Lots of Western people know that Australian Aborigines navigate across the deserts by learning a song which contains a sequence of landmarks, and going from one landmark to another. The pathways are sometimes called Songlines, sometimes Dreaming tracks.
This fact is presented as if it were a remarkable and beautiful achievement, but there is less to it than meets the eye.
For a start, this is a terrible way of navigating - because the chain is only as strong as its weakest link. Any mistake at any point will mean that the navigator becomes lost.
Secondly, the idea that this was a special attainment of Aborigines is very recent - specifically it comes from the mid-nineteen seventies.
Lewis, D. 1976. 'Observations on route-finding and spatial orientation... (in) central Australia.' Oceania 46: 249-282.
I have read some detailed book length accounts of Aborigine life from the 1800s which make no mention of this method - probably because it was regarded as of little interest.

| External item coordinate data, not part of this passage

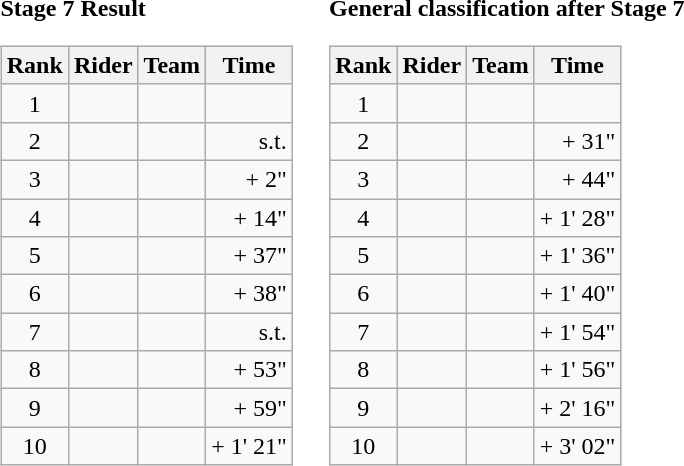
+ 1' 56" (578, 370)
+ 2' 16" (578, 408)
+ 1' 54" (578, 332)
+ 1' 36" (578, 256)
+ 59" (250, 408)
+ 44" (578, 179)
+ 38" (250, 294)
+ 1' 40" (578, 294)
+ 3' 02" (578, 446)
+ 1' 28" (578, 217)
+ 53" (250, 370)
+ 37" (250, 256)
+ 31" (578, 141)
+ 2" (250, 179)
+ 14" (250, 217)
+ 1' 21" (250, 446)
Determine the [X, Y] coordinate at the center of the cell enclosing the given text.  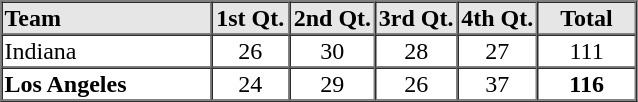
3rd Qt. [416, 18]
1st Qt. [250, 18]
Team [106, 18]
2nd Qt. [332, 18]
30 [332, 50]
Indiana [106, 50]
28 [416, 50]
116 [586, 84]
29 [332, 84]
27 [497, 50]
24 [250, 84]
111 [586, 50]
4th Qt. [497, 18]
Los Angeles [106, 84]
37 [497, 84]
Total [586, 18]
Identify which cell holds the provided text, then report its [x, y] central coordinate. 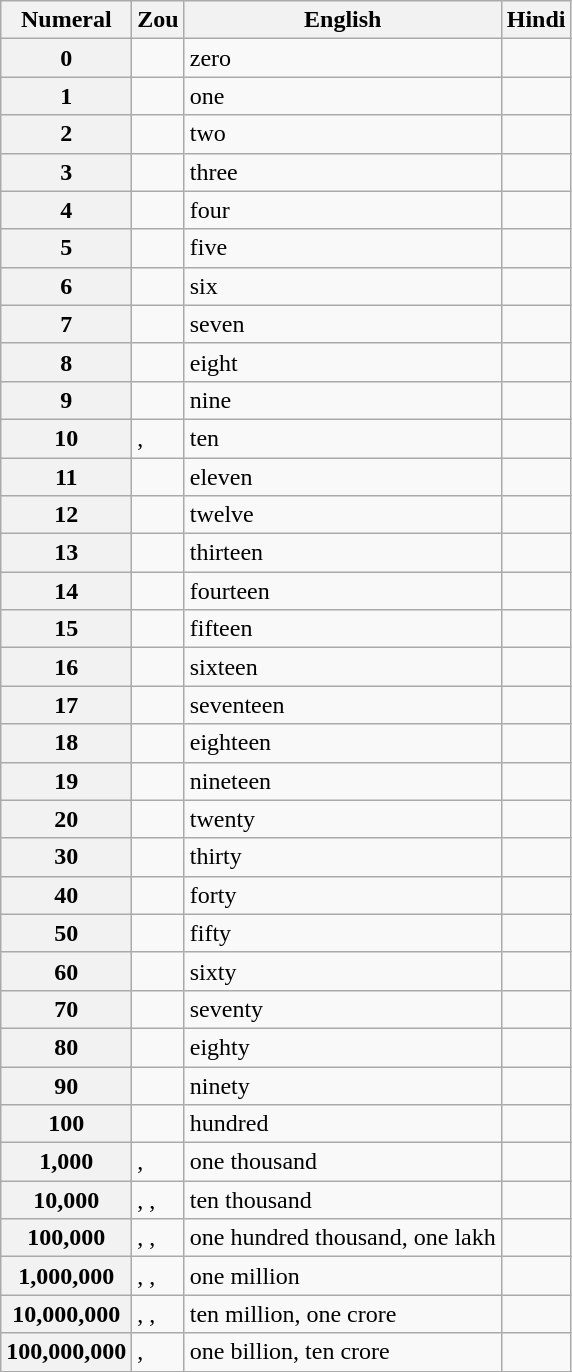
sixteen [342, 667]
thirteen [342, 553]
hundred [342, 1124]
zero [342, 58]
90 [66, 1085]
8 [66, 362]
7 [66, 324]
twenty [342, 819]
English [342, 20]
100 [66, 1124]
ten [342, 438]
60 [66, 971]
Hindi [536, 20]
two [342, 134]
fifty [342, 933]
10 [66, 438]
Zou [158, 20]
eighteen [342, 743]
one million [342, 1276]
eleven [342, 477]
16 [66, 667]
20 [66, 819]
twelve [342, 515]
ten thousand [342, 1200]
thirty [342, 857]
fifteen [342, 629]
40 [66, 895]
1 [66, 96]
10,000,000 [66, 1314]
50 [66, 933]
ninety [342, 1085]
four [342, 210]
nineteen [342, 781]
4 [66, 210]
13 [66, 553]
seven [342, 324]
Numeral [66, 20]
2 [66, 134]
fourteen [342, 591]
11 [66, 477]
eight [342, 362]
10,000 [66, 1200]
9 [66, 400]
0 [66, 58]
ten million, one crore [342, 1314]
5 [66, 248]
one billion, ten crore [342, 1352]
17 [66, 705]
one thousand [342, 1162]
70 [66, 1009]
12 [66, 515]
14 [66, 591]
three [342, 172]
five [342, 248]
18 [66, 743]
nine [342, 400]
80 [66, 1047]
15 [66, 629]
100,000 [66, 1238]
30 [66, 857]
seventy [342, 1009]
forty [342, 895]
6 [66, 286]
six [342, 286]
3 [66, 172]
1,000,000 [66, 1276]
seventeen [342, 705]
eighty [342, 1047]
19 [66, 781]
one [342, 96]
1,000 [66, 1162]
sixty [342, 971]
100,000,000 [66, 1352]
one hundred thousand, one lakh [342, 1238]
For the text-containing cell, return its midpoint in (X, Y) coordinate format. 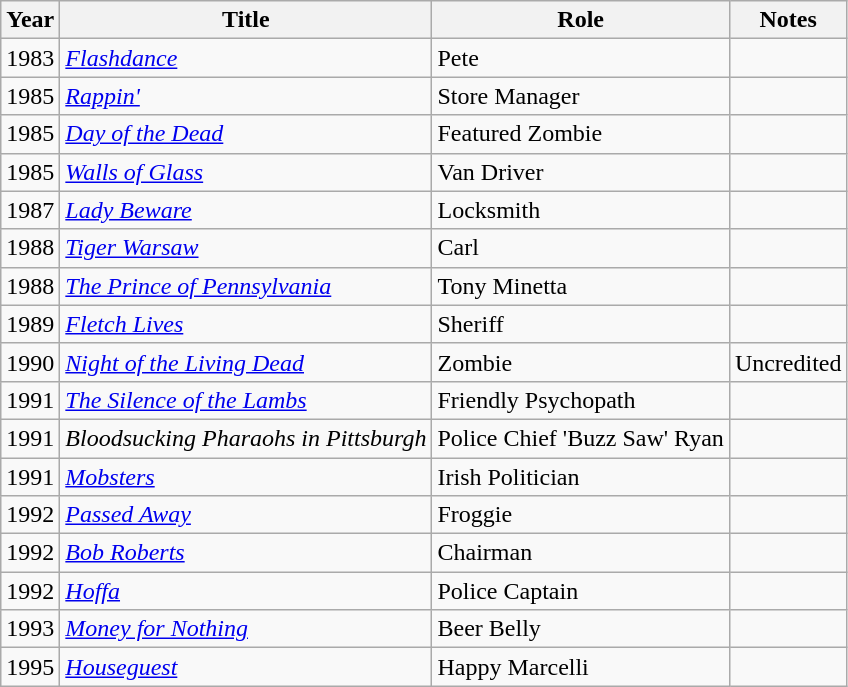
1989 (30, 324)
Happy Marcelli (580, 667)
1995 (30, 667)
Police Captain (580, 591)
Locksmith (580, 210)
Froggie (580, 515)
Chairman (580, 553)
Day of the Dead (246, 134)
Tiger Warsaw (246, 248)
Carl (580, 248)
Fletch Lives (246, 324)
Tony Minetta (580, 286)
Year (30, 20)
1993 (30, 629)
Flashdance (246, 58)
Zombie (580, 362)
Houseguest (246, 667)
Rappin' (246, 96)
1987 (30, 210)
Role (580, 20)
Featured Zombie (580, 134)
Friendly Psychopath (580, 400)
1983 (30, 58)
Bob Roberts (246, 553)
Notes (788, 20)
1990 (30, 362)
Uncredited (788, 362)
Bloodsucking Pharaohs in Pittsburgh (246, 438)
Passed Away (246, 515)
Pete (580, 58)
Van Driver (580, 172)
Money for Nothing (246, 629)
Walls of Glass (246, 172)
The Prince of Pennsylvania (246, 286)
Mobsters (246, 477)
Night of the Living Dead (246, 362)
Lady Beware (246, 210)
The Silence of the Lambs (246, 400)
Irish Politician (580, 477)
Hoffa (246, 591)
Beer Belly (580, 629)
Store Manager (580, 96)
Sheriff (580, 324)
Title (246, 20)
Police Chief 'Buzz Saw' Ryan (580, 438)
Locate the cell with the specified text and output its (X, Y) center coordinate. 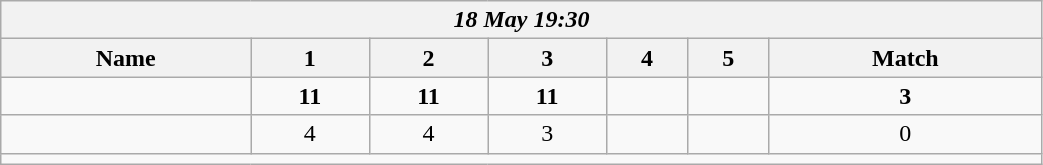
Match (906, 58)
Name (126, 58)
1 (310, 58)
2 (428, 58)
0 (906, 134)
18 May 19:30 (522, 20)
5 (728, 58)
From the cell containing the given text, extract its center point as (X, Y) coordinate. 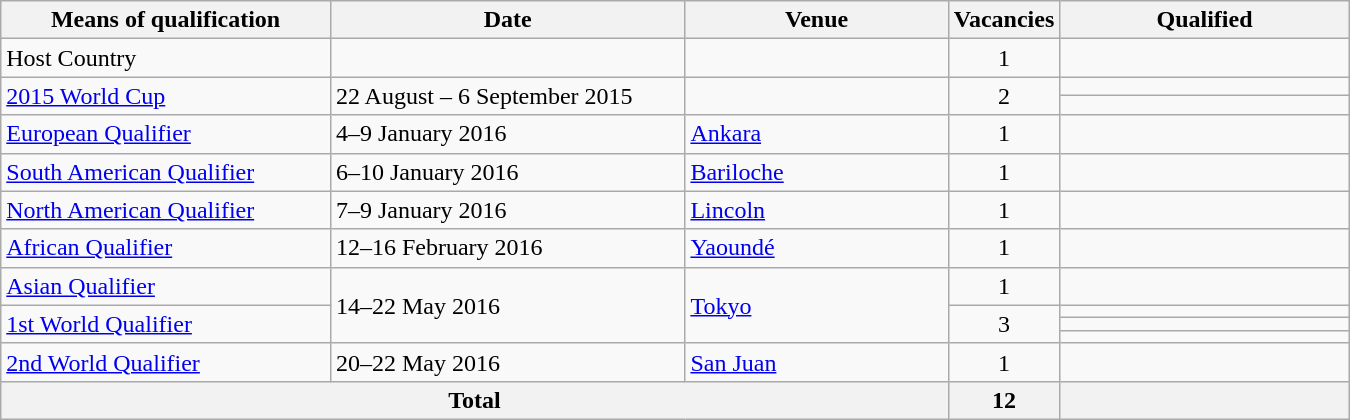
12 (1004, 400)
Ankara (816, 134)
22 August – 6 September 2015 (508, 96)
Means of qualification (166, 20)
2015 World Cup (166, 96)
Date (508, 20)
7–9 January 2016 (508, 210)
1st World Qualifier (166, 324)
Asian Qualifier (166, 286)
2 (1004, 96)
Total (475, 400)
Lincoln (816, 210)
Bariloche (816, 172)
6–10 January 2016 (508, 172)
20–22 May 2016 (508, 362)
Qualified (1204, 20)
Host Country (166, 58)
4–9 January 2016 (508, 134)
South American Qualifier (166, 172)
2nd World Qualifier (166, 362)
African Qualifier (166, 248)
Yaoundé (816, 248)
3 (1004, 324)
European Qualifier (166, 134)
San Juan (816, 362)
North American Qualifier (166, 210)
12–16 February 2016 (508, 248)
Venue (816, 20)
Vacancies (1004, 20)
Tokyo (816, 305)
14–22 May 2016 (508, 305)
Extract the (x, y) coordinate from the center of the cell holding the provided text.  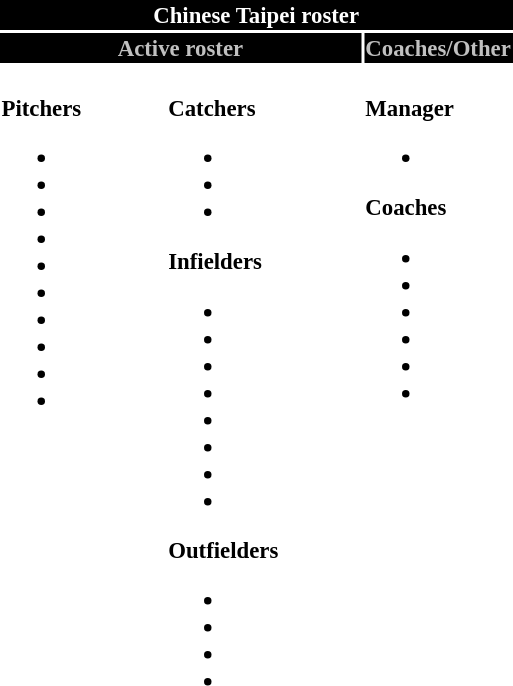
Active roster (180, 48)
Coaches/Other (438, 48)
Chinese Taipei roster (256, 15)
For the text-containing cell, return its midpoint in [x, y] coordinate format. 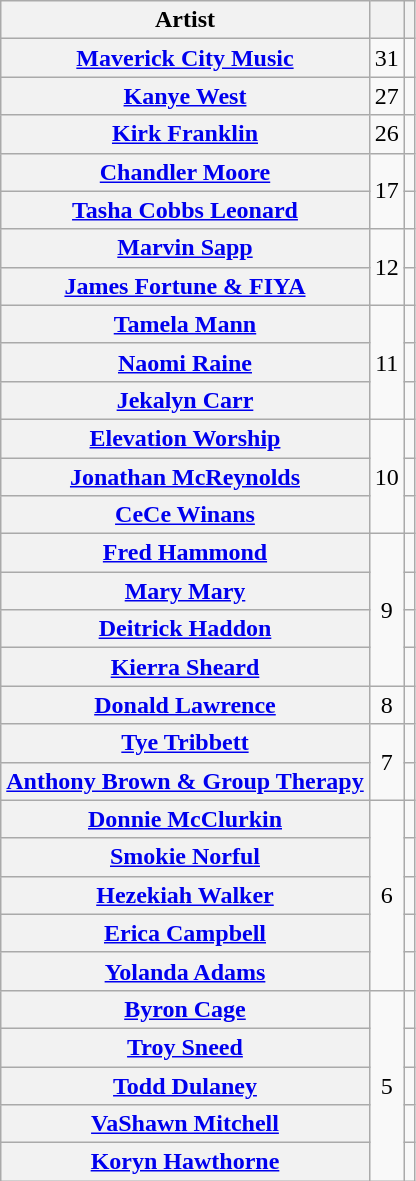
Todd Dulaney [185, 1085]
9 [386, 610]
VaShawn Mitchell [185, 1124]
Donald Lawrence [185, 705]
Marvin Sapp [185, 248]
6 [386, 895]
Koryn Hawthorne [185, 1162]
James Fortune & FIYA [185, 286]
Troy Sneed [185, 1047]
31 [386, 58]
Tamela Mann [185, 324]
Yolanda Adams [185, 971]
Anthony Brown & Group Therapy [185, 781]
Jekalyn Carr [185, 400]
Chandler Moore [185, 172]
7 [386, 762]
11 [386, 362]
26 [386, 134]
Donnie McClurkin [185, 819]
Kierra Sheard [185, 667]
Naomi Raine [185, 362]
Mary Mary [185, 591]
Kirk Franklin [185, 134]
Smokie Norful [185, 857]
12 [386, 267]
Artist [185, 20]
17 [386, 191]
Kanye West [185, 96]
Hezekiah Walker [185, 895]
Erica Campbell [185, 933]
Fred Hammond [185, 553]
Jonathan McReynolds [185, 477]
27 [386, 96]
CeCe Winans [185, 515]
Tasha Cobbs Leonard [185, 210]
Byron Cage [185, 1009]
8 [386, 705]
10 [386, 476]
5 [386, 1085]
Tye Tribbett [185, 743]
Elevation Worship [185, 438]
Deitrick Haddon [185, 629]
Maverick City Music [185, 58]
Provide the [X, Y] coordinate of the cell's center where the given text is located.  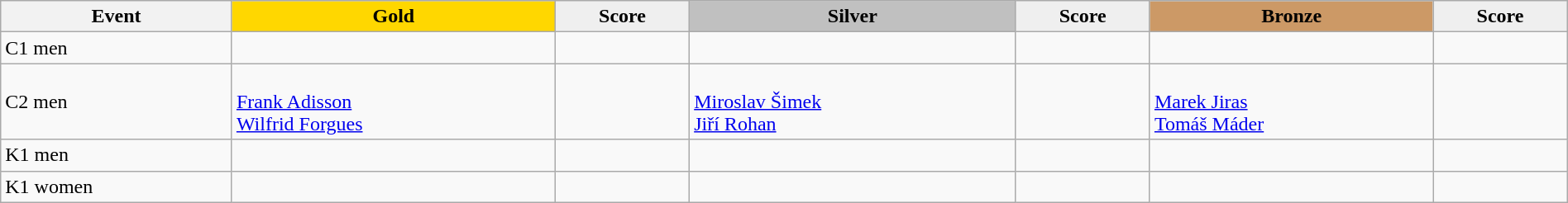
K1 women [117, 187]
Miroslav ŠimekJiří Rohan [853, 102]
Frank AdissonWilfrid Forgues [394, 102]
Event [117, 17]
Bronze [1291, 17]
Silver [853, 17]
K1 men [117, 155]
C2 men [117, 102]
C1 men [117, 48]
Marek JirasTomáš Máder [1291, 102]
Gold [394, 17]
Capture the cell that displays the provided text and extract its (x, y) central coordinate. 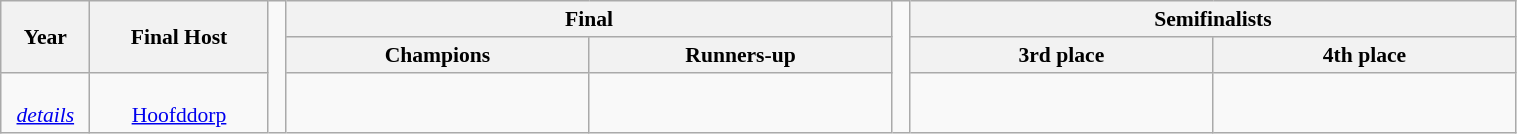
Hoofddorp (179, 102)
Semifinalists (1213, 19)
Champions (438, 55)
details (46, 102)
Runners-up (740, 55)
Year (46, 36)
4th place (1364, 55)
Final Host (179, 36)
Final (589, 19)
3rd place (1062, 55)
Search for the cell housing the specified text and yield its [x, y] center coordinate. 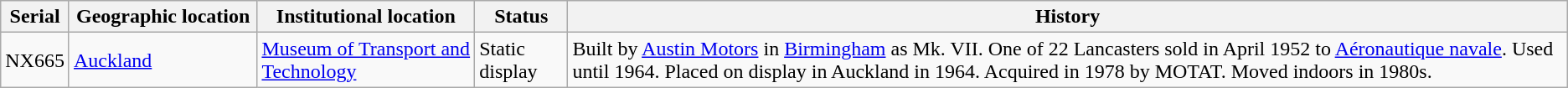
Auckland [162, 60]
Museum of Transport and Technology [366, 60]
Static display [521, 60]
Status [521, 17]
Institutional location [366, 17]
Serial [35, 17]
NX665 [35, 60]
Geographic location [162, 17]
History [1067, 17]
For the text-containing cell, return its midpoint in (x, y) coordinate format. 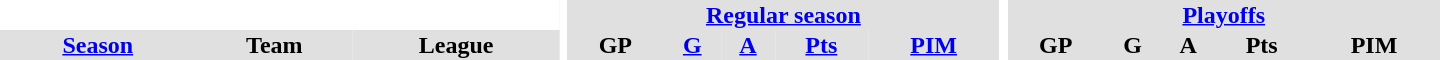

Yet, suddenly, in the 1970s - as political correctness began to gather strength - this trivially crude method of navigation was presented as a great achievement. The public relations process was completed by my near namesake - the BS-merchant and darling of the chattering classes Bruce Chatwin, in a grossly hyped book called The Songlines.
Chanting songs to remember stuff is done by children - it is not specific nor distinctive to Aborigines.
The fuss and nonsense made about Songlines seems more like an example of gross Western condescension than an appreciation of 'indigenous peoples'.